Experimental pig yersiniosis to assess attenuation of Yersinia enterocolitica O:8 mutant strains

An experimental oral pig model was used to assess the pathogenic and immunogenic potential of Yersinia enterocolitica serotype O:8 wild-type strain 8081-L2 and its lipopolysaccharide (LPS) mutant derivatives: a spontaneous rough mutant 8081-R2, strain 8081-DeltawzzGB expressing O-antigen with uncontrolled chain lengths, and strain 8081-wbcEGB expressing semirough LPS with only one O-unit. Microbiological and immunological parameters of the infected pigs were followed from day 7 to 60 postinfection. The wild-type and all LPS mutant strains persisted in the lymphoid tissue of tonsils and small intestines, causing asymptomatic infection without any pathological changes.
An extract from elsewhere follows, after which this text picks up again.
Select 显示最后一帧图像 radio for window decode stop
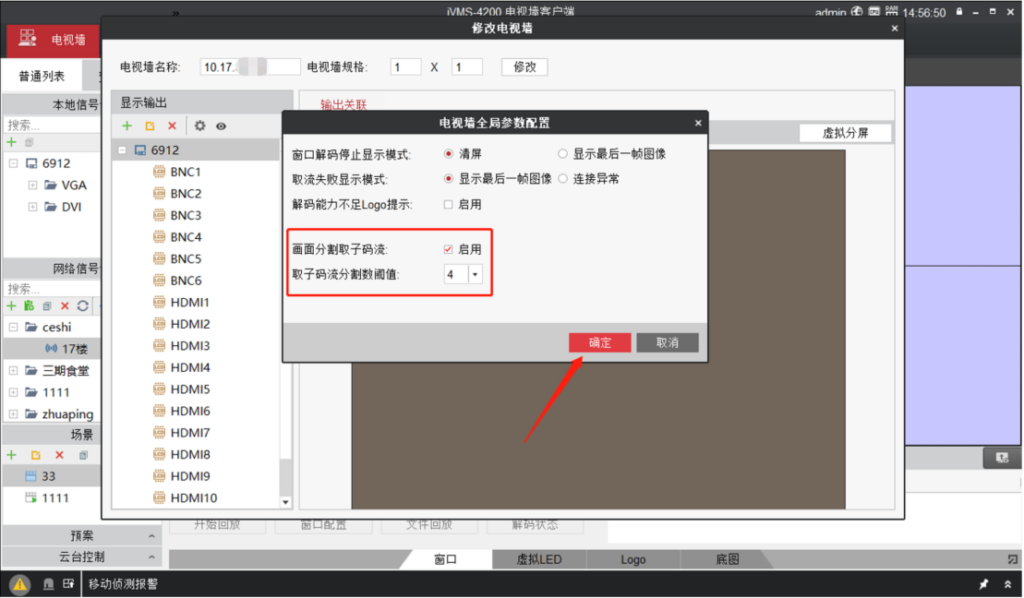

Although the pig is known as a reservoir of Yersiniae, a precise analysis of pathogenic and immunogenic parameters based on different in vitro tests (hematological response, killing ability of leukocytes and blood sera, antibody response, hydrogen peroxide production by macrophages, classical and alternative pathways of complement activation), revealed significant attenuation in the pathogenicity of the LPS mutant strains but not the loss of immunogenic potential. In comparison with the other strains, strain 8081-DeltawzzGB demonstrated more continuous leucocytosis with monocytosis, higher invasive potential, significant activation of hydrogen peroxide production by macrophages and an effective immunoglobulin G immune response accompanied by relevant histological immunomorphological rearrangements.